Gritty Swiss Meringue...Please Help!
I was testing out a recipe today for a swiss meringues from Martha Stewart...2 egg whites, 3/4 c. sugar, mix together then place onto double boiler and whisk until sugar dissolves..My problem is that the sugar NEVER full dissolved and therefore yielded a really gritty meringue...So i tried it again, leaving it over the heat longer...no luck...ok, i said to myself, I'll process the sugar, so i ground the sugar in my food processor for about one minute and tried it again..still grainy....one more failure sealed the deal and I gave up...Each time, the eggwhites were cooked with the sugar, whisking constantly, over the double boiler for about 5-10 minutes (my last failure was around 10 minutes of doubleboiler whisking time), yet when I rubbed it between my fingers, I still felt grainyness. Placing it in a mixer resulted in a failure to fluff. Can someone please help me solve this riddle? I'm using white sugar (store brand) and clean equiptment.
Find superfine sugar at a cook or bakers supply or perhaps liquor store. Sometimes your local grocery store will have it.
Sounds like your heat isn't high enough.
Try this. Place the egg whites in the double boiler and whisk them gently until they warm to just above room temp and loosen up (seem more liquidy). Gradually whisk in the sugar, either adding about a tablespoon at a time or pouring in one smooth, slow stream until it is all incorporated, then procede as directed.
I agree with Diana that your heat probably isn't high enough. Are you using a store bought double boiler set, or doing the make shift mixing bowl-over-pot of water method?
Not having read the actual Martha Stewart recipe, I'm not clear on what the actual procedure is or why. Most of all, I'm not sure of what the ultimate use of the meringue is... Top a pie? Meringue kisses? Well, anyway if I wanted a "cooked" meringue, I would boil the sugar in water to the soft ball stage, then whip the eggwhites to the soft peak stage. Drizzle in the hot syrup in a slow steady steam with mixer on high. It will cook the egg whites and leave you with a smooth, glossy, non-gritty meringe. Now, whether it's suitable for your ultimate use of the meringue I have no idea. This meringue can be baked in a slow oven for kisses, used on a pie, or even to frost a cake. To check out more recipes on the web, do a search for Italian meringue or cooked meringue. They're the same thing. Good luck! Oh, and that Martha Stewart recipe sounds weird to me. That's not her usual style.
The reason why i'm using this recipe is that I need one to demonstrate swiss meringue...I'll be doing the italian meringue at another date...
I tried a recipe from last month's gourmet that used the same technique, though less sugar (1/4 c per eggwhite) that worked great...no grit..
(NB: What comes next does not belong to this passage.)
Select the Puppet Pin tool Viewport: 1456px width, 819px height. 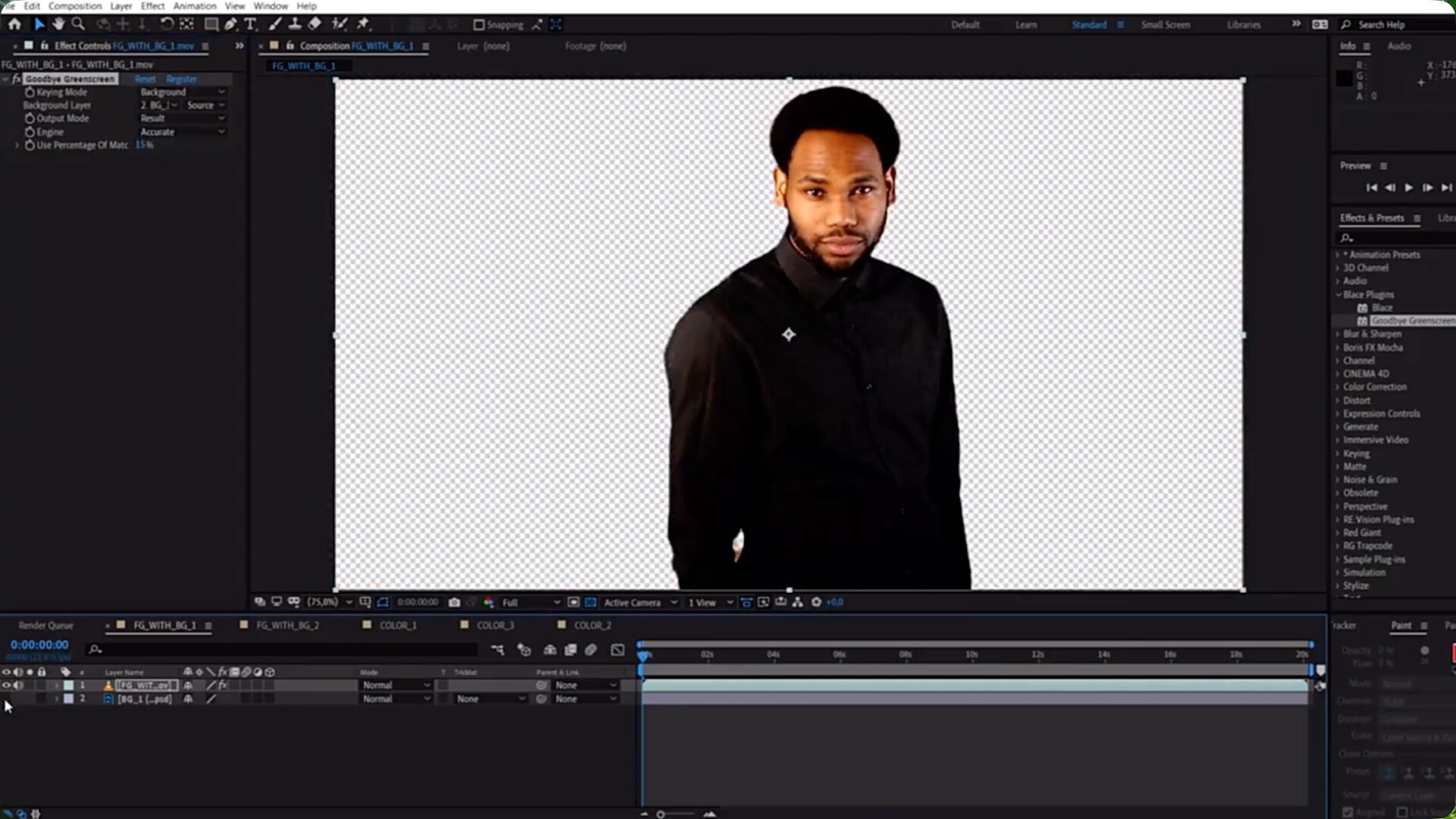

.i'm wondering if martha's recipe simply has too much sugar for whites to take on....here's a part of Martha's Heart-Shaped Meringues
2 large egg whites
3/4 cup granulated sugar
Pinch of salt
1/2 teaspoon pure vanilla extract
In the heatproof bowl of an electric mixer set over a pan of simmering water, combine egg whites, granulated sugar, and salt. Whisk constantly until the sugar has dissolved and the egg mixture is warm to the touch, about 2 minutes. Attach bowl to the mixer fitted with the whisk attachment; beat on medium-high speed until stiff peaks form, 2 to 4 minutes. Beat in vanilla.
Thanks for all the help
I suspect you've figured out the problem; too much sugar in the MS recipe. Any solution has a higher sugar saturation point at higher temperatures than at low, but with egg whites you can only go so high before they're cooked!. If you're determined to make the MS recipe work, then try reducing the sugar. Wouldn't it be the pits to discover all of your trouble has been over a simple typo?
I think your issue may be using a heatproof bowl. If the bowl is heat proof, then the heat from the double boiler will not raise the temperature of the mixture in the bowl. Use a metal bowl and it should work fine.
3/4 cup sugar does sound like too much for 2 egg whites. My rule of thumb is 1/4 cup sugar to 1 white for a Suisse meringue.